_What the task requires_
Give back all of the data verbatim.

◇ ◇ ◇

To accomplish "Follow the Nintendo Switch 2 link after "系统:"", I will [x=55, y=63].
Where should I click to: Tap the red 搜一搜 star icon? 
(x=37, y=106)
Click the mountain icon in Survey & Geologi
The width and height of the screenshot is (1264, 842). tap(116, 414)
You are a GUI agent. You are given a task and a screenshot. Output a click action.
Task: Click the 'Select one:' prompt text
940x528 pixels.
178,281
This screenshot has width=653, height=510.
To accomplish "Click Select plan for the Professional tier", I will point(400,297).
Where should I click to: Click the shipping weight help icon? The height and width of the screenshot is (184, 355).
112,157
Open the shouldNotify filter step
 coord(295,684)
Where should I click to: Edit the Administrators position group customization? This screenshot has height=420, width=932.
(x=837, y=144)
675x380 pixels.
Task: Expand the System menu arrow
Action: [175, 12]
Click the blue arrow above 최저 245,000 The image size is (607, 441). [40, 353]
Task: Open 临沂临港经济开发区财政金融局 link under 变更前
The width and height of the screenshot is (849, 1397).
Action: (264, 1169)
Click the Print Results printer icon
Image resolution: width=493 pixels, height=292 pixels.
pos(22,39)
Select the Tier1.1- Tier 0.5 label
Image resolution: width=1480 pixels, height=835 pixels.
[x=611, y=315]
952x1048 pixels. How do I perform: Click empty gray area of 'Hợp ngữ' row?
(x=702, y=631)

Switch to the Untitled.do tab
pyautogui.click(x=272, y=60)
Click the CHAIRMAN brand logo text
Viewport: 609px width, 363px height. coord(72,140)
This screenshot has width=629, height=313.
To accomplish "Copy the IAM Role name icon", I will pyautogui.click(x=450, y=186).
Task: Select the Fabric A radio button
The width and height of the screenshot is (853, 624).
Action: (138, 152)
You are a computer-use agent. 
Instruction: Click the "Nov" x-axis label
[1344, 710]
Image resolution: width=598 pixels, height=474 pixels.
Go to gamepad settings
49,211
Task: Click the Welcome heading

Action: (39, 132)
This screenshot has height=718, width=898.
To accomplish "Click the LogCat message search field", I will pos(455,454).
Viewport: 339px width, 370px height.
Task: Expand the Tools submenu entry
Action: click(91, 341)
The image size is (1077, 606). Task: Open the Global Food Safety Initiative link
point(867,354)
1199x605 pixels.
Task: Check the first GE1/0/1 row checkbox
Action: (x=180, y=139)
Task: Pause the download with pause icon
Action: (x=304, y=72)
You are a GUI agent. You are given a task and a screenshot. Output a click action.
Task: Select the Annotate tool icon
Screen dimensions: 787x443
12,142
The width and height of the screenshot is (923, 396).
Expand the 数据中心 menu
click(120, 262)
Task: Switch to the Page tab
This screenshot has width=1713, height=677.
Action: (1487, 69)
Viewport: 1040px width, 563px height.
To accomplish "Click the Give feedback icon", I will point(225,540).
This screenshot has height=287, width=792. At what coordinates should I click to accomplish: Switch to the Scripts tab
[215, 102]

◇ ◇ ◇

_Solution_
To accomplish "Follow the Nintendo Switch 2 link after "系统:"", I will [x=55, y=63].
Where should I click to: Tap the red 搜一搜 star icon? 
(x=37, y=106)
Click the mountain icon in Survey & Geologi
The width and height of the screenshot is (1264, 842). tap(116, 414)
You are a GUI agent. You are given a task and a screenshot. Output a click action.
Task: Click the 'Select one:' prompt text
940x528 pixels.
178,281
This screenshot has width=653, height=510.
To accomplish "Click Select plan for the Professional tier", I will point(400,297).
Where should I click to: Click the shipping weight help icon? The height and width of the screenshot is (184, 355).
112,157
Open the shouldNotify filter step
 coord(295,684)
Where should I click to: Edit the Administrators position group customization? This screenshot has height=420, width=932.
(x=837, y=144)
675x380 pixels.
Task: Expand the System menu arrow
Action: [175, 12]
Click the blue arrow above 최저 245,000 The image size is (607, 441). [40, 353]
Task: Open 临沂临港经济开发区财政金融局 link under 变更前
The width and height of the screenshot is (849, 1397).
Action: (264, 1169)
Click the Print Results printer icon
Image resolution: width=493 pixels, height=292 pixels.
pos(22,39)
Select the Tier1.1- Tier 0.5 label
Image resolution: width=1480 pixels, height=835 pixels.
[x=611, y=315]
952x1048 pixels. How do I perform: Click empty gray area of 'Hợp ngữ' row?
(x=702, y=631)

Switch to the Untitled.do tab
pyautogui.click(x=272, y=60)
Click the CHAIRMAN brand logo text
Viewport: 609px width, 363px height. coord(72,140)
This screenshot has width=629, height=313.
To accomplish "Copy the IAM Role name icon", I will pyautogui.click(x=450, y=186).
Task: Select the Fabric A radio button
The width and height of the screenshot is (853, 624).
Action: (138, 152)
You are a computer-use agent. 
Instruction: Click the "Nov" x-axis label
[1344, 710]
Image resolution: width=598 pixels, height=474 pixels.
Go to gamepad settings
49,211
Task: Click the Welcome heading

Action: (39, 132)
This screenshot has height=718, width=898.
To accomplish "Click the LogCat message search field", I will pos(455,454).
Viewport: 339px width, 370px height.
Task: Expand the Tools submenu entry
Action: click(91, 341)
The image size is (1077, 606). Task: Open the Global Food Safety Initiative link
point(867,354)
1199x605 pixels.
Task: Check the first GE1/0/1 row checkbox
Action: (x=180, y=139)
Task: Pause the download with pause icon
Action: (x=304, y=72)
You are a GUI agent. You are given a task and a screenshot. Output a click action.
Task: Select the Annotate tool icon
Screen dimensions: 787x443
12,142
The width and height of the screenshot is (923, 396).
Expand the 数据中心 menu
click(120, 262)
Task: Switch to the Page tab
This screenshot has width=1713, height=677.
Action: (1487, 69)
Viewport: 1040px width, 563px height.
To accomplish "Click the Give feedback icon", I will point(225,540).
This screenshot has height=287, width=792. At what coordinates should I click to accomplish: Switch to the Scripts tab
[215, 102]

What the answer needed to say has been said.